## Vorliegender Text
Diese Zahl scheint mir jeweils unwirklich hoch und nicht passend zu meiner inneren Gefühlswelten, die andere Ergebnisse aufweisen.
Da ich aufgrund von gutem Eincremen seit meinem zwanzigsten Lebensjahr und meiner eher energiereichen Ausstrahlung einige Jahre wegschummeln könnte, erwäge ich auch noch kurz die Option des Flunkerns. Aber für was?
Es gewinnt immer die faktische Wahrheit. Ich bin zurzeit 55 Jahre alt.
Es ist eine nackte Zahl, die meiner inneren Überprüfung nicht standhält. Denn:
· Energie habe ich ohne Ende. Ich fühle mich jung, dynamisch und abenteuerlustig.
· Mein Körper ist nicht immer dieser Meinung. Er braucht einige Zeit, um sich von einer Tanznacht zu erholen. Das ist neu für mich und aus Vernunftgründen nehme ich diesen Tatbestand in meinen Lebensstil auf und bleibe einen Abend am Wochenende zu Hause.
· Meine Vernetzungsdichte im Hirn von Erkenntnissen, Erlebnissen und Erlerntem fühlt sich älter an. Ich habe das Gefühl, als sässe ich in einem Garten, um mich herum prall gefüllte Früchtekörbe. Ernte aus all den Jahren von Lernen, Dozieren, Lesen und Schreiben, Fühlen, Reden und Reflektieren. Im Hintergrund die ganze Baumallee, wo der nächste Nachschub für die Behälter vor mir nachwächst. Ein wertvoller Reichtum, eine nicht mehr versiegende Ressource.
· Das alles packt die äussere Hülle in einen Zustand ein. Hier noch straff und da schon runzlig. Hier mit einer Delle am Oberschenkel, da am Kinn mit unnötigen weissen und schwarzen Borstenhaaren versehen. Die Haare weiss nachwachsend, die Augen mit vielen kleinen Linien umkreist. Der Lippen in feine Rinnen verlaufend, Oberarme, die beim Winken nachwippen. Auch sie passt nicht zusammen zu all den Innenwelten.
· Und zwischen all diesen Alterszuständen klettert mein Herz herum. Mal wild pochend jugendlich forschend. Dann leise atmend in Altersweisheit. Dann nach Pause verlangend oder nach Futter suchend.
All diese Dissonanzen und Unterschiede, soll ich nun mit einer einzigen Zahl beantworten? Das ist unmöglich. Ich bin 55 Jahre alt. Nein!
Ich bin emotional 40 Jahre alt. Mein inneres Wissen ist mindestens 60. Meine Lust auf Leben erst 30. Die Hülle, die das ganze verpackt, ist seit 55 Jahren auf dieser Welt. Das wäre die präzise Auskunft zur Frage.

## Bereitgestelltes Material

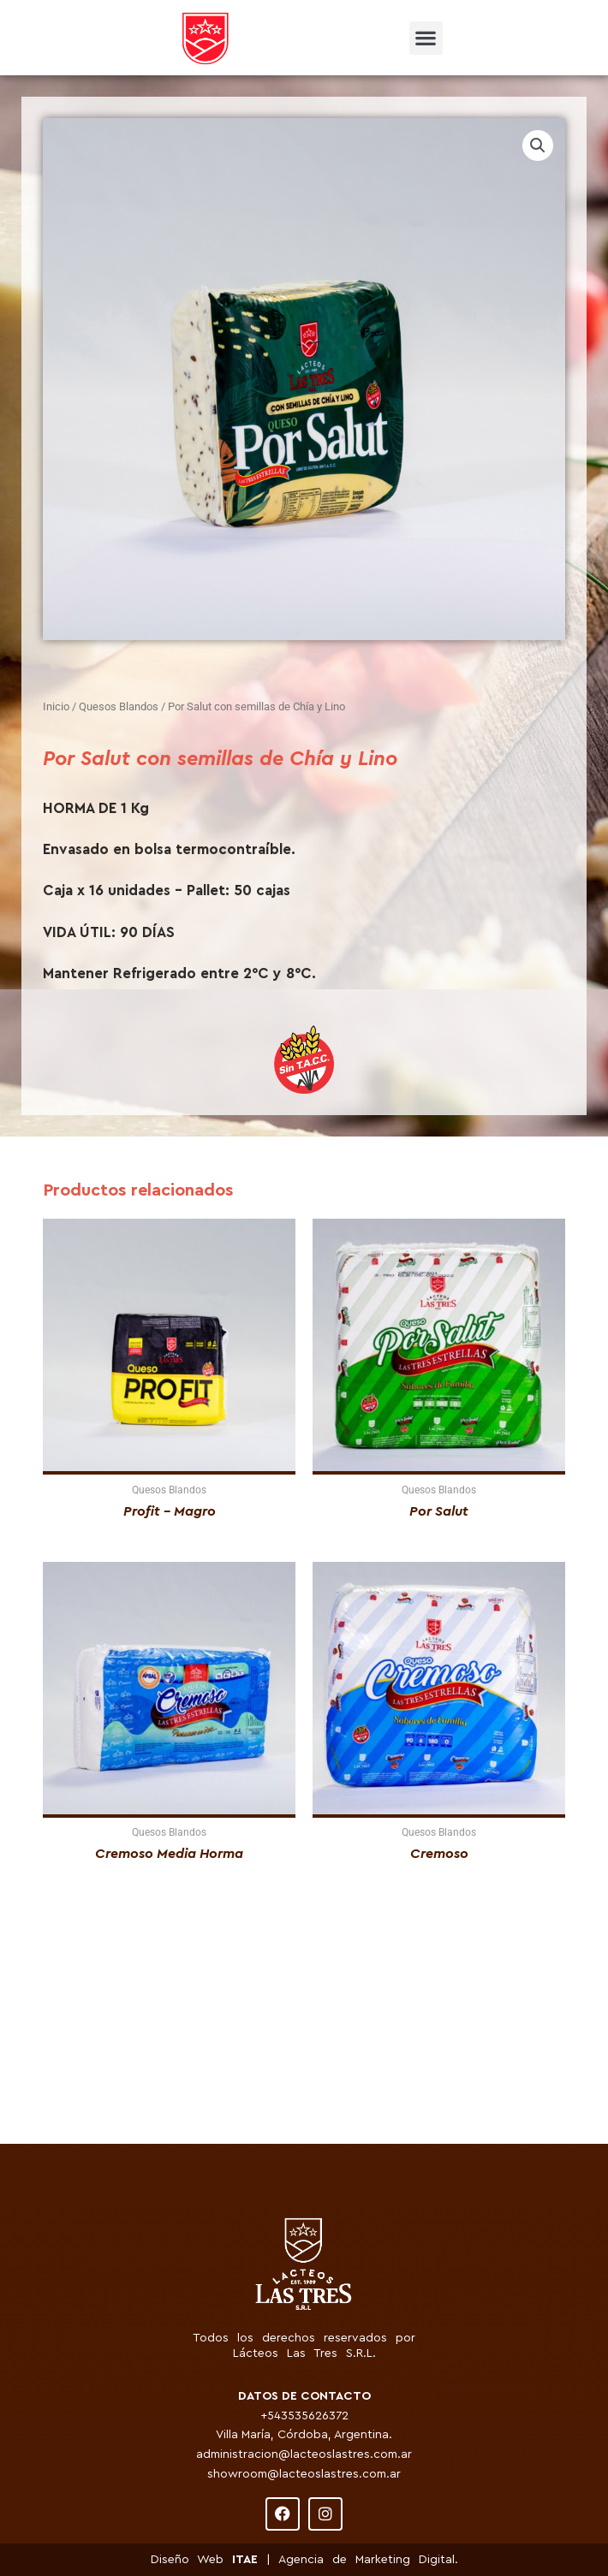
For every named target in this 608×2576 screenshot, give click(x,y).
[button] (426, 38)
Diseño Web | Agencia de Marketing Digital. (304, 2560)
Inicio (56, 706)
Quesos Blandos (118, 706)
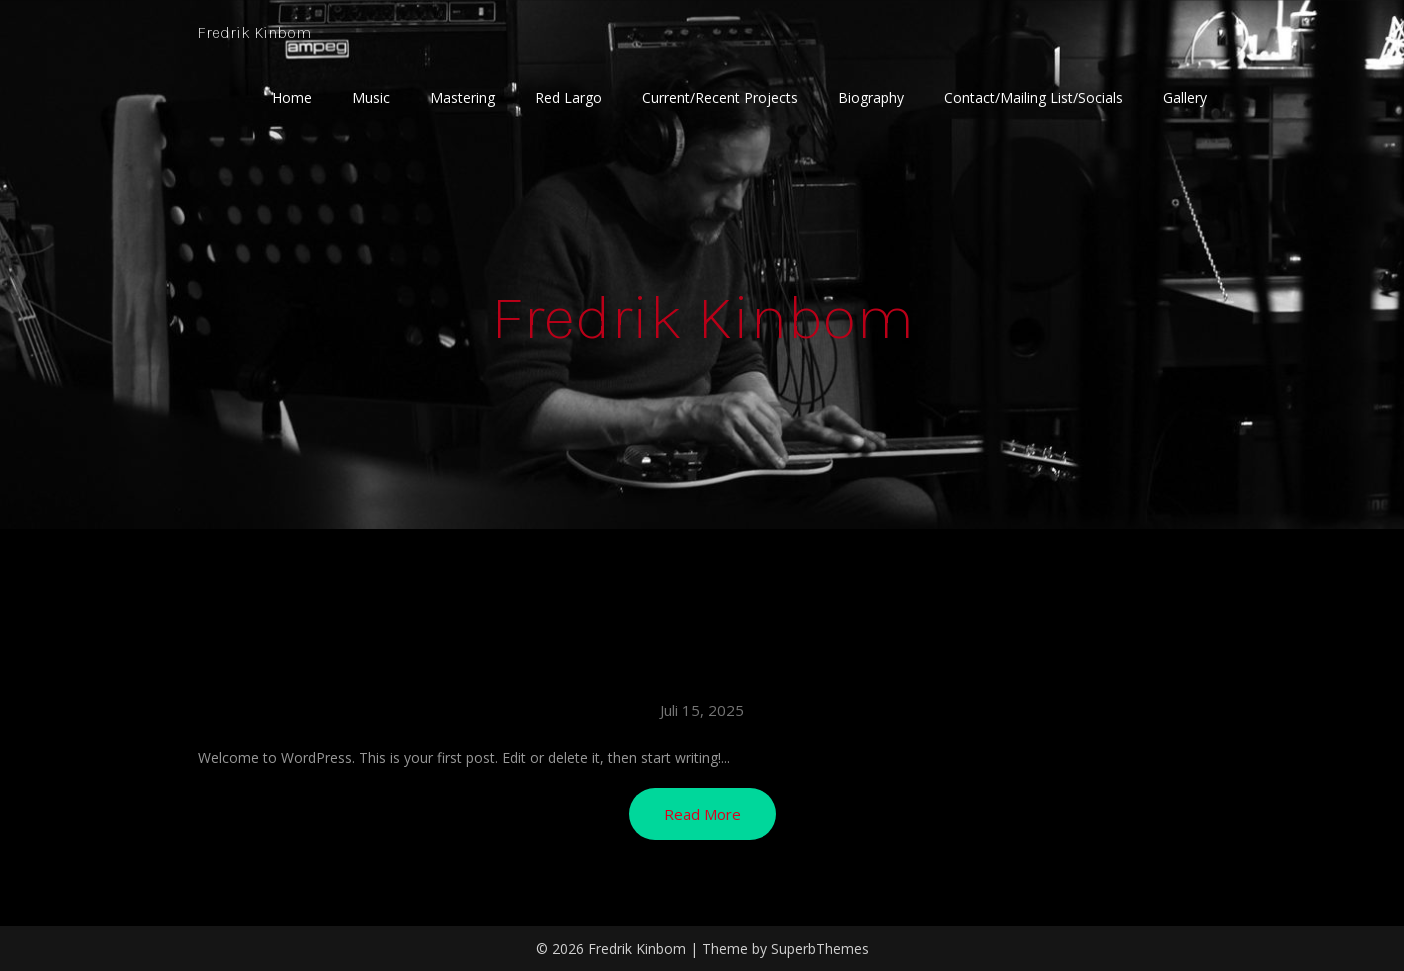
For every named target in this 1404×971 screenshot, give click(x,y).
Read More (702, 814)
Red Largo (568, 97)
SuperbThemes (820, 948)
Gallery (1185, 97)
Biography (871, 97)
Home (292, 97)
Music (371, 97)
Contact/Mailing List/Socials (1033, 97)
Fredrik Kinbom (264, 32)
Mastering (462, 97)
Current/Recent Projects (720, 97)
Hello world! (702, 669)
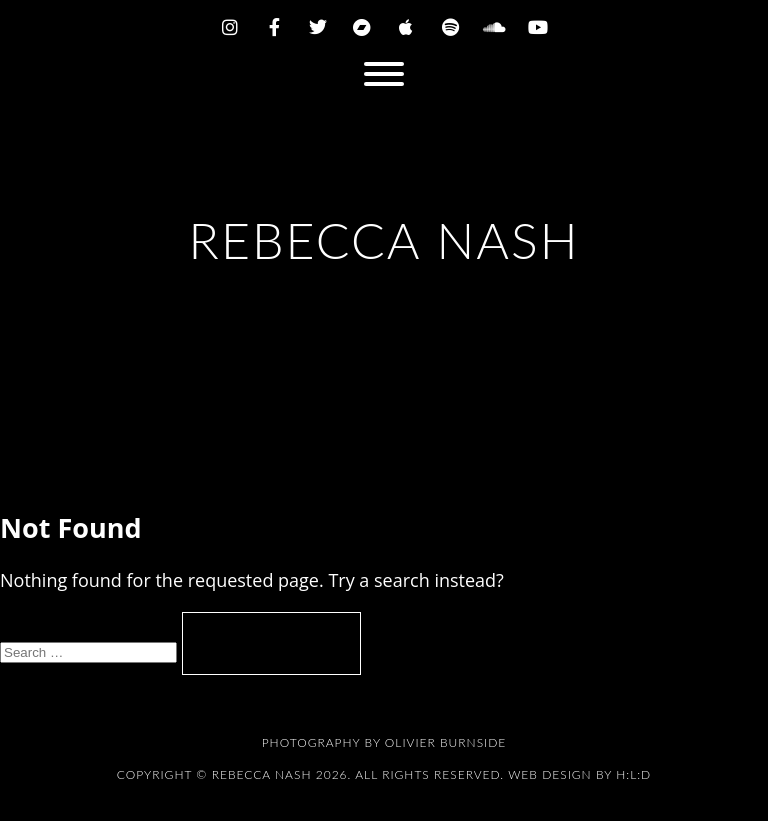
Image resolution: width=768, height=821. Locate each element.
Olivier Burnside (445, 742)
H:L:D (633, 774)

...

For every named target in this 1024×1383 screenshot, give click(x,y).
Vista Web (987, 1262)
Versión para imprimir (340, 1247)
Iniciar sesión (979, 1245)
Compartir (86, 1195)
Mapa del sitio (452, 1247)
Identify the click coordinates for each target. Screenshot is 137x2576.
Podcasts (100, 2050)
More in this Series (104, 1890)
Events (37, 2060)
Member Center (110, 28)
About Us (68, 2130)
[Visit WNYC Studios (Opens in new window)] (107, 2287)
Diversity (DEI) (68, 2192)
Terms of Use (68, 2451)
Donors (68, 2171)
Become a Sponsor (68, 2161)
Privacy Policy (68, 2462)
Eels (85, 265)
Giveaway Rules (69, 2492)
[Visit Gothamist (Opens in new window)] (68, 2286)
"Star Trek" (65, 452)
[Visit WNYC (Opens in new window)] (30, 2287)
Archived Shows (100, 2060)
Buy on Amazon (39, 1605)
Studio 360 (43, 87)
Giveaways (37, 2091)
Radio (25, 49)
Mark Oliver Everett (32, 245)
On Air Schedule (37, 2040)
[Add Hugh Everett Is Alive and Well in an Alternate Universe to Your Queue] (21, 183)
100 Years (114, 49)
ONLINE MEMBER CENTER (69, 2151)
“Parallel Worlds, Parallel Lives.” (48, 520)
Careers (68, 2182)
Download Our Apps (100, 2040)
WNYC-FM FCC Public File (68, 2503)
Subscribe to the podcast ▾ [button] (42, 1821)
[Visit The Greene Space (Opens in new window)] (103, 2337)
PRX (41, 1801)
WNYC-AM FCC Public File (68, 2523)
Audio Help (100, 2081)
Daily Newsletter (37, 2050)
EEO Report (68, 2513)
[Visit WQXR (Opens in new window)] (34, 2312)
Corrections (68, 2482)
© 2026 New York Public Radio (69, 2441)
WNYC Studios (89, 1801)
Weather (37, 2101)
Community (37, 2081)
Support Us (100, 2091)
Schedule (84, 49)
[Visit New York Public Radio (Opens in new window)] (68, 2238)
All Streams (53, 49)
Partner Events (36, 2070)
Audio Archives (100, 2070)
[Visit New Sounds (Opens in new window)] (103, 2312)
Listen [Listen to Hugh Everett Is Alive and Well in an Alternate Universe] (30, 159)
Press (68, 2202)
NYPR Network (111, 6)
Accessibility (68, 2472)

...

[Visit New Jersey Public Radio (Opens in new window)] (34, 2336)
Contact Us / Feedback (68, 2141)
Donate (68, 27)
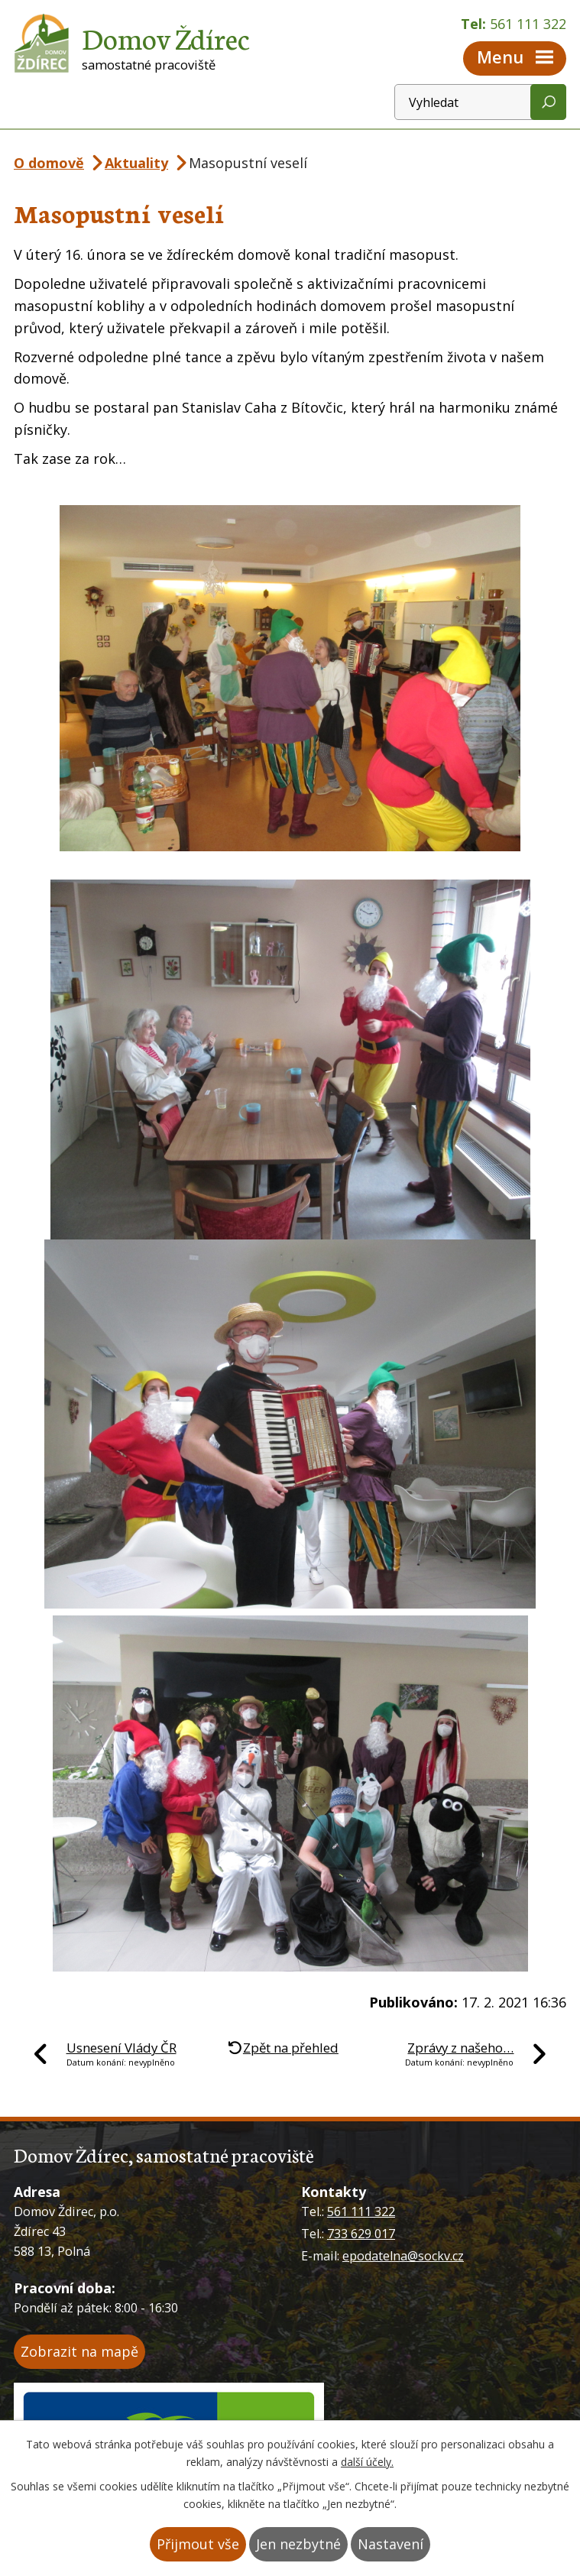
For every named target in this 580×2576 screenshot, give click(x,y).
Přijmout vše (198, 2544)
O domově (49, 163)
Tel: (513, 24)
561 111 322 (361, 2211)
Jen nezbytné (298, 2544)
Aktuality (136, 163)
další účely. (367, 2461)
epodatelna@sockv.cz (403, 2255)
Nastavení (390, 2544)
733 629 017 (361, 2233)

## Zu lösende Aufgaben
1. Beantworte anhand des Textes über das Alter:
(a) Wie alt ist die schreibende Person zurzeit?
(b) Wie viele Abende am Wochenende bleibt die Person inzwischen zu Hause?
(c) Wie alt ist nach eigener Angabe ihre Lust auf Leben?
2. Schreib den Text über das Alter ab dem Satz mit "Da ich aufgrund" bis einschließlich "dynamisch und abenteuerlustig." erneut auf und setz dabei "Lügens" an die Stelle von "Flunkerns".

## Lösungen zur Übung
1.
(a) 55 Jahre
(b) Einen Abend
(c) Erst 30 Jahre

2.
Da ich aufgrund von gutem Eincremen seit meinem zwanzigsten Lebensjahr und meiner eher energiereichen Ausstrahlung einige Jahre wegschummeln könnte, erwäge ich auch noch kurz die Option des Lügens. Aber für was?
Es gewinnt immer die faktische Wahrheit. Ich bin zurzeit 55 Jahre alt.
Es ist eine nackte Zahl, die meiner inneren Überprüfung nicht standhält. Denn:
· Energie habe ich ohne Ende. Ich fühle mich jung, dynamisch und abenteuerlustig.